New Design For Trusted Data

A look at Cornami, a new startup promising a revolutionary way of working with encrypted data.

popularity

Recently, I wrote about Fully Homomorphic Encryption (FHE from now on) which I think is going to be something big that you will hear lots about in the future.

Here’s the reason I think it is going to be big. The people who care the most about security, such as financial institutions, governments, and companies with huge amounts of valuable data (such as semiconductor companies, or social media companies) can’t just rely on network and data center security.

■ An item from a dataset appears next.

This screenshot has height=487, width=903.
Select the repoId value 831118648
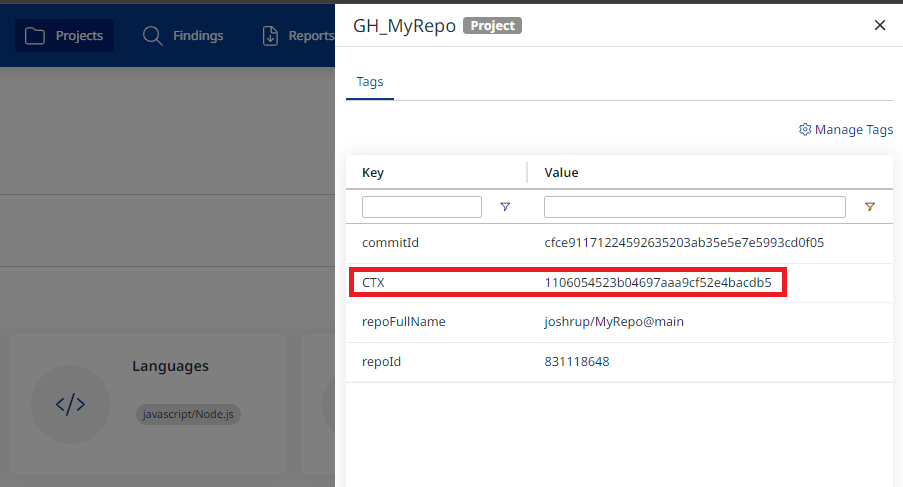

Lisa Porter is the U.S. Deputy Under Secretary of Defense for Research and Engineering. Here’s a quote from her late last year:

No matter how secure a computer network or the environment it’s used in may seem to be, users should just assume it’s compromised.

There is no such thing as a secure system. Users should assume the network is compromised already—either from outside or from bad actors on the inside.

In fact, that statement is so central to her thinking, that the piece I pulled the quote from is simply titled Assume Networks Are Compromised, DOD Official Urges.

Cornami

I talked to Wally Rhines, who is CEO of Cornami. He told me that he had been looking into whether the industry was doing anything with fully homomorphic encryption for the DoD. But wherever he went, people said it was 10 or 20 years away, requiring a million times the best Xeon or NVIDIA performance, so he reported back that he didn’t think it was going to happen, and the program was funded without any conflict with industry. Wally then ran into Gordon Campbell. He was the founder and CEO of Chips and Technology, which was the first fabless semiconductor company. You can read more about that bit of semiconductor history in chapter 4 of Dan Nenni’s and my book Fabless: The Transformation of the Semiconductor Industry (link is to a free pdf). He had started a software company, which is now a hybrid software/hardware company called Cornami (“a tsunami of cores”). I won’t give the whole history, but he told Wally that the one thing that they could do that was revolutionary was FHE. Wally said, “I’ve heard of it and I don’t believe you can do it.” But they already had an FPGA-based emulator of their chip up for 18 months. So Wally spent several months assessing the technology and decided it was real.

“This is revolutionary,” Wally said.

“Why don’t you join us?” was the reply.

So he did. His timing wasn’t great since he started in early March just as everyone went to work-from-home and venture capitalists stopped investing in anything new until they realized how much they would need for follow-on money for their existing investments. Plus VCs invested in way too many AI chips. As a VC said to me once, “VCs make sheep look like independent thinkers”.

Cornami is somewhat in stealth mode so Wally said he’d have to be a bit evasive. But some things have been disclosed. They presented at last fall’s Linley Conference, which I attended. Most of their presentation was about general AI and they didn’t mention FHE, and they were coy about the internals of their chip. But they did show some impressive performance on ResNet-50, namely 17 times faster than NVIDIA’s then-fastest GPU at 1/7th of the power, and 1/70 the latency.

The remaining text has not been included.